-- What the task requires --
Reproduce each of the records below word for word, but leave the pictures out.

+++

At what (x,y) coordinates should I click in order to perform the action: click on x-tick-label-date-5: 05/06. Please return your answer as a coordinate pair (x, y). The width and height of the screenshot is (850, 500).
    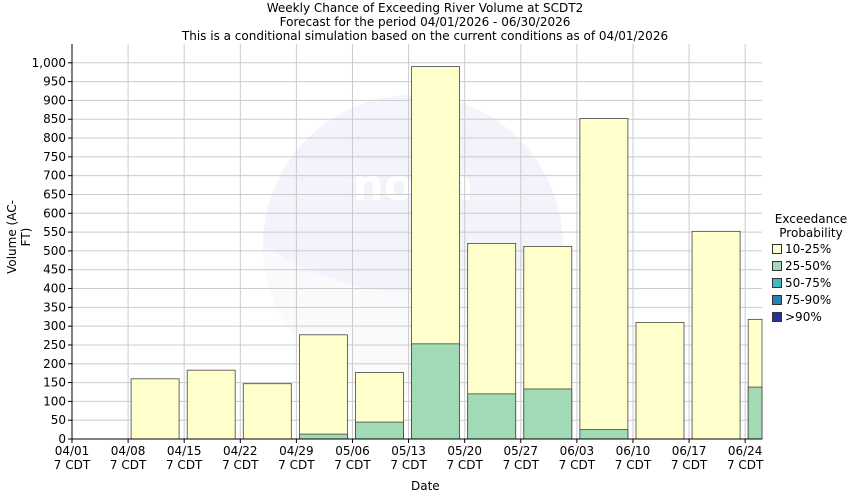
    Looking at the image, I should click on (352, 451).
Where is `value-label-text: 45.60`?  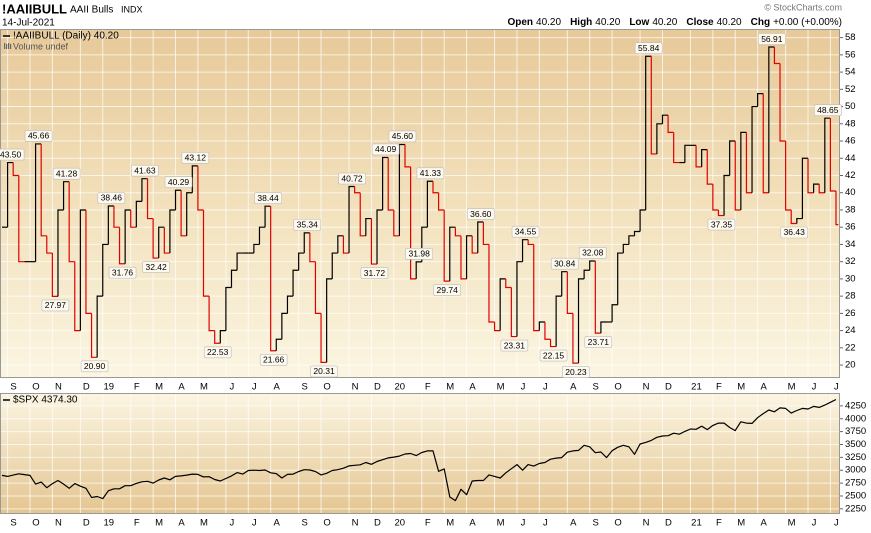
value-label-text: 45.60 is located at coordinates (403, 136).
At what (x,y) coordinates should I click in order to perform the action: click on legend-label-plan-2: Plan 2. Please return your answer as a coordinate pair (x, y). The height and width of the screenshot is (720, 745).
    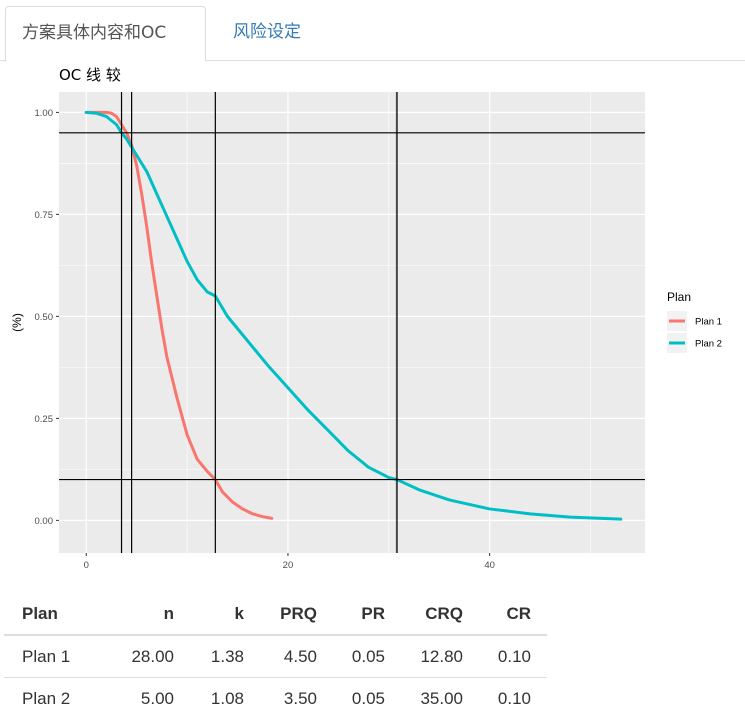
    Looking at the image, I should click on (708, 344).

+++

-- Result for this task --
At what (x,y) coordinates should I click in order to perform the action: click on x-tick-label-date-5: 05/06. Please return your answer as a coordinate pair (x, y). The width and height of the screenshot is (850, 500).
    Looking at the image, I should click on (352, 451).
Where is `value-label-text: 45.60`?  
value-label-text: 45.60 is located at coordinates (403, 136).
At what (x,y) coordinates should I click in order to perform the action: click on legend-label-plan-2: Plan 2. Please return your answer as a coordinate pair (x, y). The height and width of the screenshot is (720, 745).
    Looking at the image, I should click on (708, 344).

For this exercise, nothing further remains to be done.